Synthesis Example 1 Synthesis of crude ethyl-α-cyanoacrylate 60 parts of rose formaldehyde, 200 parts of toluene, and 0.2 parts of piperidine were charged into a Mitsuro flask equipped with a stirrer, a thermometer, a water separator, and a dropping a-to. 226 parts of cyanoacetic acid ethyl ester was added dropwise to the mixture over 60 minutes while maintaining the temperature at .degree. C. and stirring. After the dropwise addition was completed, the produced water was separated azeotropically and then refluxed, and the reaction was allowed to proceed for about 6 hours until the theoretical amount of water was distilled off, to obtain a toluene solution of the polymer. After removing the solvent from this solution under normal pressure, 30 parts of tricresyl phosphate, 6 parts of phosphorus pentoxide, and 3 parts of hydroquinone were added and thoroughly mixed. After desolvation under reduced pressure, it was subsequently heated at 170 to 200° under a reduced pressure of 3 mmHg.
Depolymerization was carried out by heating at a temperature of 50° C. to obtain 212 parts of a crude product of ethyl-α-cyanoacrylate.

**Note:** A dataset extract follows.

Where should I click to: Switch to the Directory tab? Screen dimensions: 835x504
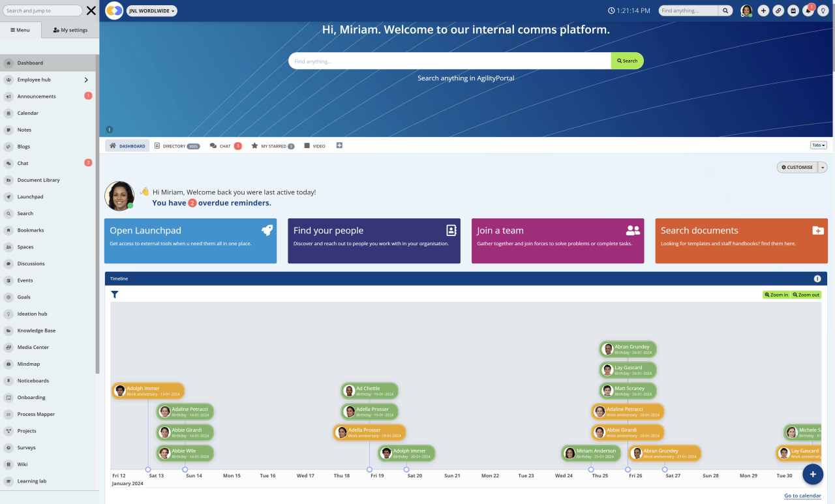[x=175, y=145]
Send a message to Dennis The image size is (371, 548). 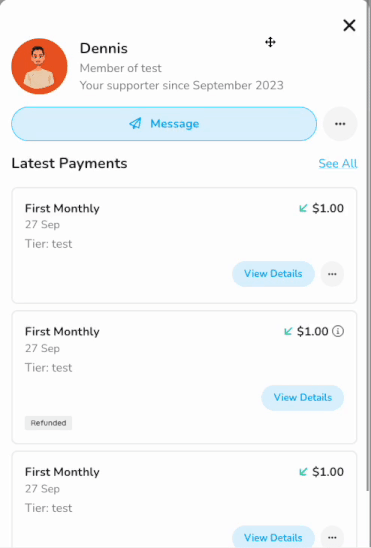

Synthesis Example 2 In Synthesis Example 1, 198 parts of methyl cyanoacetate was used in place of 226 parts of ethyl cyanoacetate, and crude methyl-α-cyanoacrylate-1-18 was prepared in the same manner.
I got 7 copies.

Synthesis Example 3 Synthesis of Crude Problue α-Cyanoacrylate In Synthesis Example 1, 254 parts of cyanacetic acid propyl ester was used instead of 226 parts of ethyl cyanoacetate, and 237 parts of crude ProBlue α-cyanoacrylate was obtained in the same manner. Ta.

Synthesis Example 4 Synthesis of Crude Butyl-α-Cyanoacrylate In Synthesis Example 2, 282 parts of butyl cyanoacetate was used instead of 226 parts of ethyl cyanoacetate, and 262 parts of crude butyl-α-cyanoacrylate was obtained in the same manner.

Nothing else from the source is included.